The task => Your answer must be the full set of entries, reproduced exactly.

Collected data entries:
===============

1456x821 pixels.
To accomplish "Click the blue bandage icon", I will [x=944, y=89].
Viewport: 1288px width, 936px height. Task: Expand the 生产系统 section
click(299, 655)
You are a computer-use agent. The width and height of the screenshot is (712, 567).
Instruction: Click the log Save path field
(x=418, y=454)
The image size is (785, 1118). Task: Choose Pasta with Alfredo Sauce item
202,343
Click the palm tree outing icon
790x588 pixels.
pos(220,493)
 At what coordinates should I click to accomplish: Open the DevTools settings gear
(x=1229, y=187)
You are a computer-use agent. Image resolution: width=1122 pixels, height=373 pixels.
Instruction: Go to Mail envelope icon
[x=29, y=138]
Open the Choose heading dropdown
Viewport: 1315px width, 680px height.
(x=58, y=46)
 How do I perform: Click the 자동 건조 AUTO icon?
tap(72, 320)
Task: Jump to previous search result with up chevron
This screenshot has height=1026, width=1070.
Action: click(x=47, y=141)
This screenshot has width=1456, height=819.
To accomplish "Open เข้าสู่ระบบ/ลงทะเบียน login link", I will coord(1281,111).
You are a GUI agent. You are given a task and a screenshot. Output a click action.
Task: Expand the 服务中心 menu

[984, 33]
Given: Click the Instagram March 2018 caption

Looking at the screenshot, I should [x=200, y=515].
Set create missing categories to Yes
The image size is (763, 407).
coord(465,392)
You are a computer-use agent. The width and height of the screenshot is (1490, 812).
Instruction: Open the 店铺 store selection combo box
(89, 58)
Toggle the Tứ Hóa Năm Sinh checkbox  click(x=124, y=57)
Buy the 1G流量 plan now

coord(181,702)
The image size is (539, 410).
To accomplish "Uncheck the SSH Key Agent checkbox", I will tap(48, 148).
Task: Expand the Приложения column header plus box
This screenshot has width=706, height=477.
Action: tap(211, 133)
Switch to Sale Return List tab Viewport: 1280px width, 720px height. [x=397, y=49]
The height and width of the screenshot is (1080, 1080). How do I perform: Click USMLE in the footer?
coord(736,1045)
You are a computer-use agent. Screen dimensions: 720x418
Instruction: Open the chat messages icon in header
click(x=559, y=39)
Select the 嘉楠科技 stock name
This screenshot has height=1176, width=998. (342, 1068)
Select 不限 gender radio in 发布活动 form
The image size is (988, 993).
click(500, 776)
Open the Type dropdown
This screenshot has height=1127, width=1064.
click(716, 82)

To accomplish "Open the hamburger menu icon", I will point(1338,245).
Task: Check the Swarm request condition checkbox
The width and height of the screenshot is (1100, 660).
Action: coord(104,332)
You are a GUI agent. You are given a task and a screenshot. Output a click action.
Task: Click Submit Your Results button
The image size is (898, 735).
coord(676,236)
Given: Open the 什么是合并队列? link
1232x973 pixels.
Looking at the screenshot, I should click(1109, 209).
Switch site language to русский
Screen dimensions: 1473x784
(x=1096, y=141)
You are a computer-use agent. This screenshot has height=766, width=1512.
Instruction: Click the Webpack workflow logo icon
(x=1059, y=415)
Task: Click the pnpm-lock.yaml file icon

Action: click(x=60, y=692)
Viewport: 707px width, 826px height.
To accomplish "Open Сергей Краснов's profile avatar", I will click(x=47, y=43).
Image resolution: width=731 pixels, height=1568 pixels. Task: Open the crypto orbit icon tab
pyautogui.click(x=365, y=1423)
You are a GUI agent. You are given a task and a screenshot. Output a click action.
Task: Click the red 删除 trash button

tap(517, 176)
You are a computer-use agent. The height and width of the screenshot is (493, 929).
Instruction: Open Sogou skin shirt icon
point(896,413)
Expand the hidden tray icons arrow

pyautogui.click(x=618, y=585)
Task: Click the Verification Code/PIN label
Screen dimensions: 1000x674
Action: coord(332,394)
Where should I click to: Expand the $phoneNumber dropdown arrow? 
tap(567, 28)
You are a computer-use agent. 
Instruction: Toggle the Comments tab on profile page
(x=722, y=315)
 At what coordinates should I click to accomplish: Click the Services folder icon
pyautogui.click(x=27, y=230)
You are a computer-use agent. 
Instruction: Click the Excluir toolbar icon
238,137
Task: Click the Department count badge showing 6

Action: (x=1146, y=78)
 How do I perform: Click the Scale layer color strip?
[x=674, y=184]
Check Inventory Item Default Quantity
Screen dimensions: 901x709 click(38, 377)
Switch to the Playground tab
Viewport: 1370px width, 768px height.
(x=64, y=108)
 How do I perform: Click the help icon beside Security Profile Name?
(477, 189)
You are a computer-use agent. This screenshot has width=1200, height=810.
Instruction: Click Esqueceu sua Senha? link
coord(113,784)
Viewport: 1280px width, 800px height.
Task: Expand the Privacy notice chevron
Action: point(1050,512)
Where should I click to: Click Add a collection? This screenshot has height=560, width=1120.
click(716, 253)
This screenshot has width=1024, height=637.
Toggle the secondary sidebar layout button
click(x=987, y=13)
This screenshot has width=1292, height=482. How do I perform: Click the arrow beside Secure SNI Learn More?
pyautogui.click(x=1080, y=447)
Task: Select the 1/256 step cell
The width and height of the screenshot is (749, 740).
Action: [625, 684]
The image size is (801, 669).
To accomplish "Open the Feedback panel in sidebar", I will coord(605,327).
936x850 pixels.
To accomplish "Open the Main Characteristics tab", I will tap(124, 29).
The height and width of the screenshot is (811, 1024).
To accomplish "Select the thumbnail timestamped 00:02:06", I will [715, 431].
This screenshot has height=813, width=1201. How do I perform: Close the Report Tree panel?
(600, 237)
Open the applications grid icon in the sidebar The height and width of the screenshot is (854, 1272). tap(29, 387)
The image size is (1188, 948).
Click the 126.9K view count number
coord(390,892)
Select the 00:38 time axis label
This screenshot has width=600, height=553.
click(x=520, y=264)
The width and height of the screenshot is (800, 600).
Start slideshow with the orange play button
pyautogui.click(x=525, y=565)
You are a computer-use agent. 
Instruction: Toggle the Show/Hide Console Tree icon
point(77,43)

===============

The answer =>
1456x821 pixels.
To accomplish "Click the blue bandage icon", I will [x=944, y=89].
Viewport: 1288px width, 936px height. Task: Expand the 生产系统 section
click(299, 655)
You are a computer-use agent. The width and height of the screenshot is (712, 567).
Instruction: Click the log Save path field
(x=418, y=454)
The image size is (785, 1118). Task: Choose Pasta with Alfredo Sauce item
202,343
Click the palm tree outing icon
790x588 pixels.
pos(220,493)
 At what coordinates should I click to accomplish: Open the DevTools settings gear
(x=1229, y=187)
You are a computer-use agent. Image resolution: width=1122 pixels, height=373 pixels.
Instruction: Go to Mail envelope icon
[x=29, y=138]
Open the Choose heading dropdown
Viewport: 1315px width, 680px height.
(x=58, y=46)
 How do I perform: Click the 자동 건조 AUTO icon?
tap(72, 320)
Task: Jump to previous search result with up chevron
This screenshot has height=1026, width=1070.
Action: click(x=47, y=141)
This screenshot has width=1456, height=819.
To accomplish "Open เข้าสู่ระบบ/ลงทะเบียน login link", I will coord(1281,111).
You are a GUI agent. You are given a task and a screenshot. Output a click action.
Task: Expand the 服务中心 menu

[984, 33]
Given: Click the Instagram March 2018 caption

Looking at the screenshot, I should [x=200, y=515].
Set create missing categories to Yes
The image size is (763, 407).
coord(465,392)
You are a computer-use agent. The width and height of the screenshot is (1490, 812).
Instruction: Open the 店铺 store selection combo box
(89, 58)
Toggle the Tứ Hóa Năm Sinh checkbox  click(x=124, y=57)
Buy the 1G流量 plan now

coord(181,702)
The image size is (539, 410).
To accomplish "Uncheck the SSH Key Agent checkbox", I will tap(48, 148).
Task: Expand the Приложения column header plus box
This screenshot has width=706, height=477.
Action: tap(211, 133)
Switch to Sale Return List tab Viewport: 1280px width, 720px height. [x=397, y=49]
The height and width of the screenshot is (1080, 1080). How do I perform: Click USMLE in the footer?
coord(736,1045)
You are a computer-use agent. Screen dimensions: 720x418
Instruction: Open the chat messages icon in header
click(x=559, y=39)
Select the 嘉楠科技 stock name
This screenshot has height=1176, width=998. (342, 1068)
Select 不限 gender radio in 发布活动 form
The image size is (988, 993).
click(500, 776)
Open the Type dropdown
This screenshot has height=1127, width=1064.
click(716, 82)

To accomplish "Open the hamburger menu icon", I will point(1338,245).
Task: Check the Swarm request condition checkbox
The width and height of the screenshot is (1100, 660).
Action: coord(104,332)
You are a GUI agent. You are given a task and a screenshot. Output a click action.
Task: Click Submit Your Results button
The image size is (898, 735).
coord(676,236)
Given: Open the 什么是合并队列? link
1232x973 pixels.
Looking at the screenshot, I should click(1109, 209).
Switch site language to русский
Screen dimensions: 1473x784
(x=1096, y=141)
You are a computer-use agent. This screenshot has height=766, width=1512.
Instruction: Click the Webpack workflow logo icon
(x=1059, y=415)
Task: Click the pnpm-lock.yaml file icon

Action: click(x=60, y=692)
Viewport: 707px width, 826px height.
To accomplish "Open Сергей Краснов's profile avatar", I will click(x=47, y=43).
Image resolution: width=731 pixels, height=1568 pixels. Task: Open the crypto orbit icon tab
pyautogui.click(x=365, y=1423)
You are a GUI agent. You are given a task and a screenshot. Output a click action.
Task: Click the red 删除 trash button

tap(517, 176)
You are a computer-use agent. The height and width of the screenshot is (493, 929).
Instruction: Open Sogou skin shirt icon
point(896,413)
Expand the hidden tray icons arrow

pyautogui.click(x=618, y=585)
Task: Click the Verification Code/PIN label
Screen dimensions: 1000x674
Action: coord(332,394)
Where should I click to: Expand the $phoneNumber dropdown arrow? 
tap(567, 28)
You are a computer-use agent. 
Instruction: Toggle the Comments tab on profile page
(x=722, y=315)
 At what coordinates should I click to accomplish: Click the Services folder icon
pyautogui.click(x=27, y=230)
You are a computer-use agent. 
Instruction: Click the Excluir toolbar icon
238,137
Task: Click the Department count badge showing 6

Action: (x=1146, y=78)
 How do I perform: Click the Scale layer color strip?
[x=674, y=184]
Check Inventory Item Default Quantity
Screen dimensions: 901x709 click(38, 377)
Switch to the Playground tab
Viewport: 1370px width, 768px height.
(x=64, y=108)
 How do I perform: Click the help icon beside Security Profile Name?
(477, 189)
You are a computer-use agent. This screenshot has width=1200, height=810.
Instruction: Click Esqueceu sua Senha? link
coord(113,784)
Viewport: 1280px width, 800px height.
Task: Expand the Privacy notice chevron
Action: point(1050,512)
Where should I click to: Click Add a collection? This screenshot has height=560, width=1120.
click(716, 253)
This screenshot has width=1024, height=637.
Toggle the secondary sidebar layout button
click(x=987, y=13)
This screenshot has width=1292, height=482. How do I perform: Click the arrow beside Secure SNI Learn More?
pyautogui.click(x=1080, y=447)
Task: Select the 1/256 step cell
The width and height of the screenshot is (749, 740).
Action: [625, 684]
The image size is (801, 669).
To accomplish "Open the Feedback panel in sidebar", I will coord(605,327).
936x850 pixels.
To accomplish "Open the Main Characteristics tab", I will tap(124, 29).
The height and width of the screenshot is (811, 1024).
To accomplish "Select the thumbnail timestamped 00:02:06", I will [715, 431].
This screenshot has height=813, width=1201. How do I perform: Close the Report Tree panel?
(600, 237)
Open the applications grid icon in the sidebar The height and width of the screenshot is (854, 1272). tap(29, 387)
The image size is (1188, 948).
Click the 126.9K view count number
coord(390,892)
Select the 00:38 time axis label
This screenshot has width=600, height=553.
click(x=520, y=264)
The width and height of the screenshot is (800, 600).
Start slideshow with the orange play button
pyautogui.click(x=525, y=565)
You are a computer-use agent. 
Instruction: Toggle the Show/Hide Console Tree icon
point(77,43)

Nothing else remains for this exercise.